Over the past few months we've heard from those distinctly right-leaning Republican strategists who were directly involved with managing the McCain-Palin ticket. They too have become disenchanted not only with her, but with their own cynical roles in attaching Sarah Palin to the ticket. One, Nicole Wallace, believes that Palin was “fundamentally unprepared and unsuited for the job of Vice President of the United States." Ms. Wallace didn’t even wind up voting for the McCain-Palin ticket. The other is Steve Schmidt who stated that “the notion of Sarah Palin being president of the United States is something that frightens me, frankly. And I played a part in that. And I played a part in that because we were fueled by ambition to win.” Here it was, the party of responsibility and security ignoring its own self-imposed mandates for the sake of winning at all costs.

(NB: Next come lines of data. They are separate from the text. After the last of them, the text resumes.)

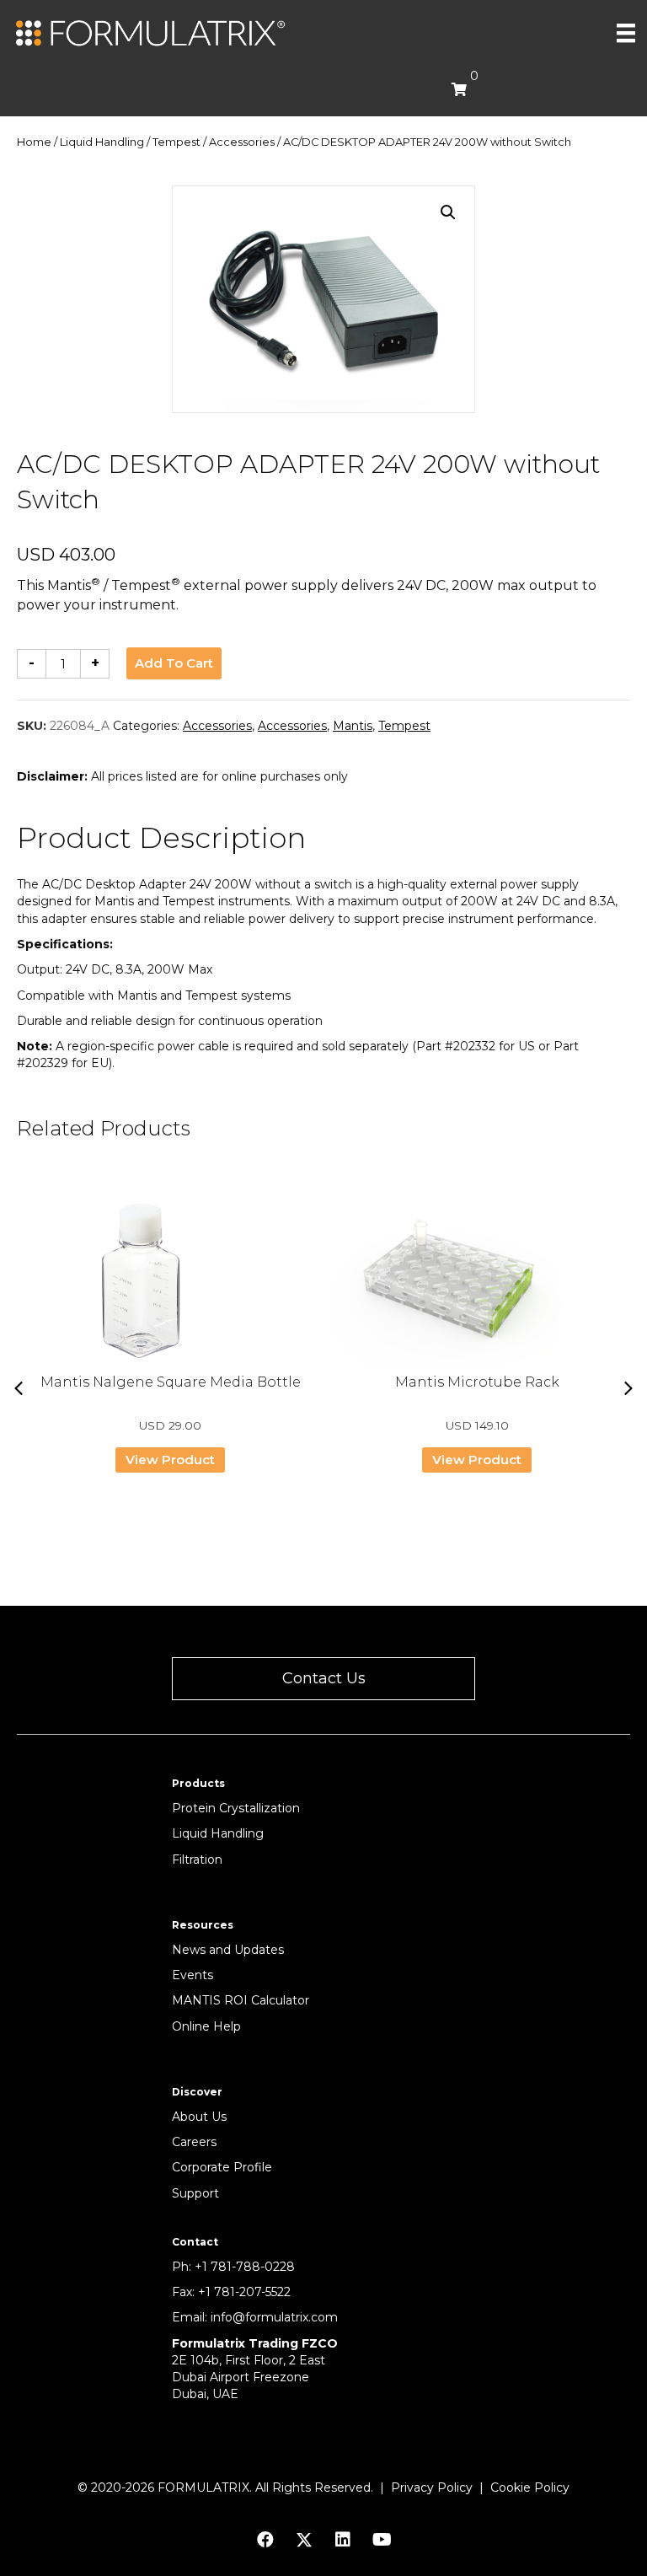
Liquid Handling (102, 142)
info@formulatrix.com (274, 2317)
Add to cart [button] (174, 663)
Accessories (242, 142)
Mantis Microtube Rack (477, 1382)
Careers (194, 2141)
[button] (448, 212)
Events (192, 1975)
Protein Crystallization (236, 1808)
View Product (170, 1460)
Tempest (176, 142)
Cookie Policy (529, 2487)
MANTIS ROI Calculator (240, 2000)
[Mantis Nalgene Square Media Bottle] (170, 1280)
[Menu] (626, 33)
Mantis (352, 725)
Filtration (197, 1859)
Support (195, 2193)
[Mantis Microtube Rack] (476, 1280)
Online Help (206, 2026)
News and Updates (228, 1949)
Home (34, 142)
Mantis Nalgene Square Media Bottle (170, 1382)
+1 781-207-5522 (244, 2292)
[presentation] (19, 1388)
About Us (199, 2116)
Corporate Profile (222, 2167)
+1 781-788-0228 (245, 2266)
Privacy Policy (432, 2487)
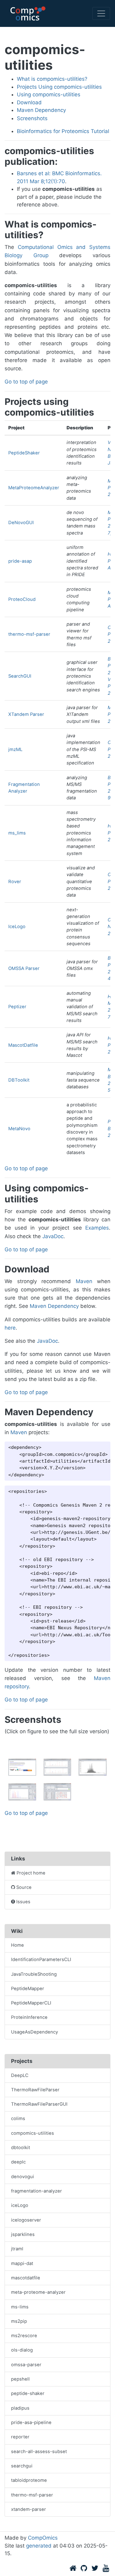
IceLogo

Remind me again why people should be running out to support this same party and these same guiding principles in the upcoming Presidential election?

Sports doesn’t matter nearly so much as the serious game of politics and running our country, but the New Orleans Saints of the NFL recently went down a similar path of  win at any price.

In this instance, team management was aware and directly involved with a so called “bounty” system that paid players to deliberately injure or otherwise take actions that would result in the elimination from games of specific game-day opponents. For the players who threw money into the pot it was literally a case of union members actively targeting fellow union members for career-threatening injury. All of this in the face of a Commissioner, Roger Goodell, who was specifically committed to ensuring player safety and fair play in the NFL.

Ultimately, what are we as a nation all about - winning responsibly and by the rules or winning at all costs? A lot of us, I truly think, just don’t know. In teaching our kids we are torn as parents between teaching them what is right, but knowing full well that the real world often demands and rewards a much more cynical version of “winning.” The Republican Party, had it won, would have placed (potentially) a nuclear arsenal and a multi-trillion dollar economy in the hands of an uninformed novice, and the New Orleans Saints did go on to win a Super Bowl. Both outcomes can be construed as involving “costs.” One, to the security and prosperity of a nation, the other, to the integrity and respect of a game. If good guys do indeed finish last, shouldn't we at least hope that bad guys are the first to be punished?